La dynamique entre ces deux figures emblématiques, admirées par de nombreuses femmes trans aujourd’hui, confère à « Enigma » une profondeur narrative. À travers des interviews d’archives, Lear et Ashley sont confrontées à des questions sur leur sexe biologique à la naissance. Lear choisit de nier, tandis qu’Ashley affirme son identité en disant qu’elle est « biologiquement masculine et socialement féminine ». Ces confrontations, délicates à regarder dans le contexte actuel de la lutte pour les droits des personnes trans, révèlent le désir fondamental de Lear et Ashley de vivre librement et de réaliser leurs rêves. Le film se démarque par sa neutralité, présentant les choix de chacune comme légitimes.
L’authenticité des personnalités des deux femmes est également mise en avant. Alors que Drucker interviewe Lear, Ashley fait principalement son apparition à travers des interviews d’archives. Les deux femmes, bien que différentes, montrent une force incroyable. April se révèle pleine d’humour et de légèreté, tandis que Lear, sous une façade confiante, cache une tension palpable en niant avoir jamais connu Ashley. Malgré tout, il serait difficile de ne pas remarquer cette tension si Drucker n’avait pas confronté Lear avec des éléments de son passé. Bien que Lear insiste sur son identité de femme, le film continue d’intégrer des témoignages d’autrui confirmant sa transition.

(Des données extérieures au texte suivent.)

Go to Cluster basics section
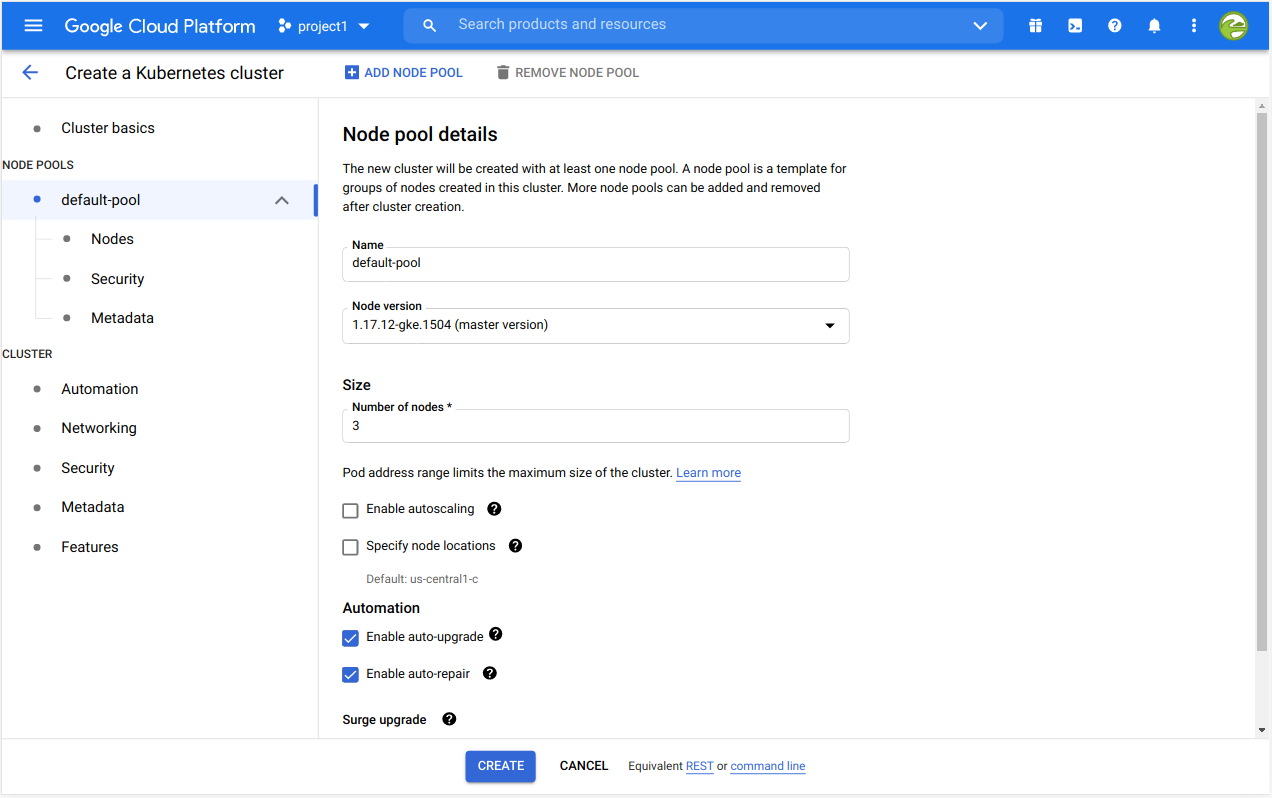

L’entretien entre Drucker et Lear constitue l’un des points les plus captivants de « Enigma ». Même si les deux interlocuteurs se montrent courtois, il existe une réelle tension sous-jacente. Cela soulève des questions importantes sur la manière dont les figures pionnières queer doivent naviguer entre leurs vérités personnelles et celles de leurs contemporains. Lear a choisi son propre chemin et a réussi à vivre selon ses propres termes, mais le film explore également les révélations d’Ashley à son sujet. Bien que certains passages narrés par des acteurs semblent parfois intrusifs, il est crucial de rappeler que Lear a consenti à l’interview, et son parcours, y compris les interrogations sur son genre, est désormais d’intérêt public. « Enigma » ne prend pas parti, laissant le spectateur juger des chemins empruntés par Ashley et Lear.
Toutefois, le film adopte un format conventionnel, incluant des interviews de performers de Le Carrousel ainsi que des historiens contemporains qui commentent leur héritage. Néanmoins, ces interventions ne parviennent pas toujours à s’intégrer de manière fluide, donnant l’impression d’une tentative d’ajout d’informations plutôt que d’une narration organique. Une scène maladroite, montrant deux personnes déambulant à Pigalle tout en discutant de l’histoire du drag, illustre ce point.
Les récits d’Amanda Lear et d’April Ashley sont indéniablement fascinants et Drucker réussit à transmettre son admiration pour elles à travers son film. « Enigma », produit par HBO et présenté au Festival du film de Sundance, puise sa force dans la détermination de Lear à être fidèle à elle-même. Ce documentaire a le potentiel d’inspirer courage et résilience chez tous les spectateurs, indépendamment de leur propre identité.